For this week’s Weekend Read, where we are posting a link to Seema Mehta’s newly released video titled “Built-in Memory Tagging- Protect against malicious memory access”. Also there is a link to her blog post on the same topic.
So you got MTE in SoC?
I need updated /proc/cpuinfo then. So far my table shows only Tensor G3 with MTE.
ampere1a
adds support for MTE. ampere1
is AC03; ampere1a
is the AC04 core.
So it looks like my table needs changes.
Rename AmpereOne core to AC03 core, add AC04 one and then add Ampere1A SoC with it.
@bexcran: can you share Ampere1A /proc/cpuinfo?
I got Ampere1A /proc/cpuinfo in AmpereOne A192-32X · Issue #111 · hrw/arm-socs-table · GitHub and it lacks MTE flags.
Which kernel/distro needs to be run to make use of MTE?
It looks like MTE is disabled by default in the firmware.

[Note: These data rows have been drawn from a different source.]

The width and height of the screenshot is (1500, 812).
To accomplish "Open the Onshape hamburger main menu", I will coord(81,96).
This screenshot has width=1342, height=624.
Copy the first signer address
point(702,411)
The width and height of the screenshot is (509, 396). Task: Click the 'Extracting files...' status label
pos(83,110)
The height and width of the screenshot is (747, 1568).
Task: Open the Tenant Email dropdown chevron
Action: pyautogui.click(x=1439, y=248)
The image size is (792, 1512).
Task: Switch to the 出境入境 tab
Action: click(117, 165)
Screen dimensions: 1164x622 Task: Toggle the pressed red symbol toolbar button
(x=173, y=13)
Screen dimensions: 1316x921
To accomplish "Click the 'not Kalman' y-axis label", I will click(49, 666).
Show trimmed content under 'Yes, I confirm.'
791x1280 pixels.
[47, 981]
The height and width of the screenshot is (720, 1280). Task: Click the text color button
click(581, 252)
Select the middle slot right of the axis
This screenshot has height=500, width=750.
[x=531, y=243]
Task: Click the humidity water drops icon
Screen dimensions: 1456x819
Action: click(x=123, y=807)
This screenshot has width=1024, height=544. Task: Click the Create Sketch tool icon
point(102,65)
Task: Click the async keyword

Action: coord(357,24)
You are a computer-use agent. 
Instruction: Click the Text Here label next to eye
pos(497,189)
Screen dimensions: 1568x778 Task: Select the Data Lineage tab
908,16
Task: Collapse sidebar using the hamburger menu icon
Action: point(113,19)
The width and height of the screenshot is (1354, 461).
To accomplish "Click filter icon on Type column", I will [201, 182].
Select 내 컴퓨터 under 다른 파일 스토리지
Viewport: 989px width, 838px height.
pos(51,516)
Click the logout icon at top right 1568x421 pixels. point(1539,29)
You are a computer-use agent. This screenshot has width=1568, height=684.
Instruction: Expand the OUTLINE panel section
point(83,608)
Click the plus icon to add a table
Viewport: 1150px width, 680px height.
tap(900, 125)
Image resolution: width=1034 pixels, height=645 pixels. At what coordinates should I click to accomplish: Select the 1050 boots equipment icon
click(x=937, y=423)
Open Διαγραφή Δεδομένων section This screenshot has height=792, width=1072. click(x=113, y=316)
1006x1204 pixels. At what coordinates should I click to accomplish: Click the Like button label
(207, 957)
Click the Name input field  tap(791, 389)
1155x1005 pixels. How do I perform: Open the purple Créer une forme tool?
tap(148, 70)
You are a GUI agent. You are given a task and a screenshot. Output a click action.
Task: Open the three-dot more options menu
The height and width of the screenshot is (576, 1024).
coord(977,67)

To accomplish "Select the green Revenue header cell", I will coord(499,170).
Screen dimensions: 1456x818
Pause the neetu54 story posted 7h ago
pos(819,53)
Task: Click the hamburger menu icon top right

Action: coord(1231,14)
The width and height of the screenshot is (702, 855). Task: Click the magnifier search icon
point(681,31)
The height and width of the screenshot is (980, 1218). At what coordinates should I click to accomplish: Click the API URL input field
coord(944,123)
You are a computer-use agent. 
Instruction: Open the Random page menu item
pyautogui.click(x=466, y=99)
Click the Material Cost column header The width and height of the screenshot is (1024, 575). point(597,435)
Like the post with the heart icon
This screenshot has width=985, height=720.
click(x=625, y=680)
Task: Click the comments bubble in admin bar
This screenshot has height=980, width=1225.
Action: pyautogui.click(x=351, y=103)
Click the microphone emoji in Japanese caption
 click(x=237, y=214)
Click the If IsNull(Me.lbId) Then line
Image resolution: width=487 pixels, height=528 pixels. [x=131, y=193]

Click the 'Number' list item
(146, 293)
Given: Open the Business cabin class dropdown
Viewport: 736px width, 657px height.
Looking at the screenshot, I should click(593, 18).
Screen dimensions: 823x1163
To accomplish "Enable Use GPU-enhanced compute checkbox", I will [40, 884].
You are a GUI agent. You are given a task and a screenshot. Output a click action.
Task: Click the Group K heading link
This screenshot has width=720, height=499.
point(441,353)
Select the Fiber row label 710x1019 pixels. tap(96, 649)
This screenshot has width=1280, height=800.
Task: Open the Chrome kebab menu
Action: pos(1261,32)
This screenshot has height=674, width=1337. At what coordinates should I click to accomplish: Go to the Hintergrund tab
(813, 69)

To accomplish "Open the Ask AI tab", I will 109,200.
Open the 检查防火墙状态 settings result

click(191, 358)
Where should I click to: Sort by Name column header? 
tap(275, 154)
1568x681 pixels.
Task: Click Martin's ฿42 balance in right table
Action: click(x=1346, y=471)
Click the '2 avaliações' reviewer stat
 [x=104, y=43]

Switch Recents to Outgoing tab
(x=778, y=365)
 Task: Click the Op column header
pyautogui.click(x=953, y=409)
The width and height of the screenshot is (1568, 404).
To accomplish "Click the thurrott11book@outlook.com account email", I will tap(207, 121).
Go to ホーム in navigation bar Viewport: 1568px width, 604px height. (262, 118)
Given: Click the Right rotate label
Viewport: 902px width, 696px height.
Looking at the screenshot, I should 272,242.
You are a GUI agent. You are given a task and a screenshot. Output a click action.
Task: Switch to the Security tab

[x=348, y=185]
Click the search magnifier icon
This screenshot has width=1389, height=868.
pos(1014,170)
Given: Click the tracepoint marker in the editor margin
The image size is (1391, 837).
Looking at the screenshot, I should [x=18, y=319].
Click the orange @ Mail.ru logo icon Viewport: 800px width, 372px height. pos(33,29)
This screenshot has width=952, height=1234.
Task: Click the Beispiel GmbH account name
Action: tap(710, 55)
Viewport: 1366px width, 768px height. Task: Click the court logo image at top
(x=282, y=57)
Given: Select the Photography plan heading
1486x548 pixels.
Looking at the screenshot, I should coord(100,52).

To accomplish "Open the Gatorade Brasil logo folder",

Yes we do! Your distro needs to have glibc (or whatever libc you are using) compiled to support it, and then it needs to be turned on for userspace applications - and at least for Linux distros, it only affects heap allocations and not stack frames (it is possible to tag stack frames too, but that requires recompiling the software for that platform, and Linux distros have not done that - however, Fedora 39 and later support MTE in glibc, and you can turn it on for the entire system by setting the GLIBC_TUNABLES environment variable to glibc.mem.tagging=3
. I have a blog post in progress on userspace impact of AmpereOne features (including MTE, MPAM, and nested virt - the latter of which is not yet fully supported in the Linux kernel for arm64) and how to use them.